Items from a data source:
· · · ·

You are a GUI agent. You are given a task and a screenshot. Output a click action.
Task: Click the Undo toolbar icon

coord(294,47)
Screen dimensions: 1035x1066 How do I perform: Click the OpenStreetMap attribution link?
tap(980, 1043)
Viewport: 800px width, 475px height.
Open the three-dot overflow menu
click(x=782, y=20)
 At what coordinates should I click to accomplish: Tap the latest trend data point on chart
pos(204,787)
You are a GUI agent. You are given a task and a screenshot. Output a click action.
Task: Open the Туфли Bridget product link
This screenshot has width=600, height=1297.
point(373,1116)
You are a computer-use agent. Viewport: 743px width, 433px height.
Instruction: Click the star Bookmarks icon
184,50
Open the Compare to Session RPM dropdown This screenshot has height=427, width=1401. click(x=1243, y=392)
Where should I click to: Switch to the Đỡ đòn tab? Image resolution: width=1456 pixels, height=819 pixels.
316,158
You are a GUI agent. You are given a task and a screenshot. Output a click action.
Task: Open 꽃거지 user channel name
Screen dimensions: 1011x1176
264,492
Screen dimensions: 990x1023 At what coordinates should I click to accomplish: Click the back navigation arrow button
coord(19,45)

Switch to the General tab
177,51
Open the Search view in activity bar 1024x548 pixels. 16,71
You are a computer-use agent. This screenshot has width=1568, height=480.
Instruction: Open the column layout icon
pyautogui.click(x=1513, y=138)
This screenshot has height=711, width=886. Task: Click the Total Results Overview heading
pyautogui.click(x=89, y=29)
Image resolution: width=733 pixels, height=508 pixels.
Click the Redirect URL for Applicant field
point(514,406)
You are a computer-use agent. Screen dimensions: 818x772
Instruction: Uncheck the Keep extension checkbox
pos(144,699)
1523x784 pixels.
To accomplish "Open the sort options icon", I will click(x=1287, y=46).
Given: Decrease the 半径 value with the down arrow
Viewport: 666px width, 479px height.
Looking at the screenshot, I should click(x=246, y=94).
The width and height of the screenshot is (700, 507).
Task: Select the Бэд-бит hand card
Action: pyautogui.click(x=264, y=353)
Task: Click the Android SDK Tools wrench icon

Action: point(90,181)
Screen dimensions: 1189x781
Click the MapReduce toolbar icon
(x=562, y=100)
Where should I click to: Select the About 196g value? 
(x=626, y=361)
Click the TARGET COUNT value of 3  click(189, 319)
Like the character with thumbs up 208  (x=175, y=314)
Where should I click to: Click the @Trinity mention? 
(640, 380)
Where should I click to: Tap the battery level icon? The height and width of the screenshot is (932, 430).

· · · ·

**What you should do:** Repeat the data exactly as it was given above.

**Solved problem:**
You are a GUI agent. You are given a task and a screenshot. Output a click action.
Task: Click the Undo toolbar icon

coord(294,47)
Screen dimensions: 1035x1066 How do I perform: Click the OpenStreetMap attribution link?
tap(980, 1043)
Viewport: 800px width, 475px height.
Open the three-dot overflow menu
click(x=782, y=20)
 At what coordinates should I click to accomplish: Tap the latest trend data point on chart
pos(204,787)
You are a GUI agent. You are given a task and a screenshot. Output a click action.
Task: Open the Туфли Bridget product link
This screenshot has width=600, height=1297.
point(373,1116)
You are a computer-use agent. Viewport: 743px width, 433px height.
Instruction: Click the star Bookmarks icon
184,50
Open the Compare to Session RPM dropdown This screenshot has height=427, width=1401. click(x=1243, y=392)
Where should I click to: Switch to the Đỡ đòn tab? Image resolution: width=1456 pixels, height=819 pixels.
316,158
You are a GUI agent. You are given a task and a screenshot. Output a click action.
Task: Open 꽃거지 user channel name
Screen dimensions: 1011x1176
264,492
Screen dimensions: 990x1023 At what coordinates should I click to accomplish: Click the back navigation arrow button
coord(19,45)

Switch to the General tab
177,51
Open the Search view in activity bar 1024x548 pixels. 16,71
You are a computer-use agent. This screenshot has width=1568, height=480.
Instruction: Open the column layout icon
pyautogui.click(x=1513, y=138)
This screenshot has height=711, width=886. Task: Click the Total Results Overview heading
pyautogui.click(x=89, y=29)
Image resolution: width=733 pixels, height=508 pixels.
Click the Redirect URL for Applicant field
point(514,406)
You are a computer-use agent. Screen dimensions: 818x772
Instruction: Uncheck the Keep extension checkbox
pos(144,699)
1523x784 pixels.
To accomplish "Open the sort options icon", I will click(x=1287, y=46).
Given: Decrease the 半径 value with the down arrow
Viewport: 666px width, 479px height.
Looking at the screenshot, I should click(x=246, y=94).
The width and height of the screenshot is (700, 507).
Task: Select the Бэд-бит hand card
Action: pyautogui.click(x=264, y=353)
Task: Click the Android SDK Tools wrench icon

Action: point(90,181)
Screen dimensions: 1189x781
Click the MapReduce toolbar icon
(x=562, y=100)
Where should I click to: Select the About 196g value? 
(x=626, y=361)
Click the TARGET COUNT value of 3  click(189, 319)
Like the character with thumbs up 208  (x=175, y=314)
Where should I click to: Click the @Trinity mention? 
(640, 380)
Where should I click to: Tap the battery level icon? The height and width of the screenshot is (932, 430).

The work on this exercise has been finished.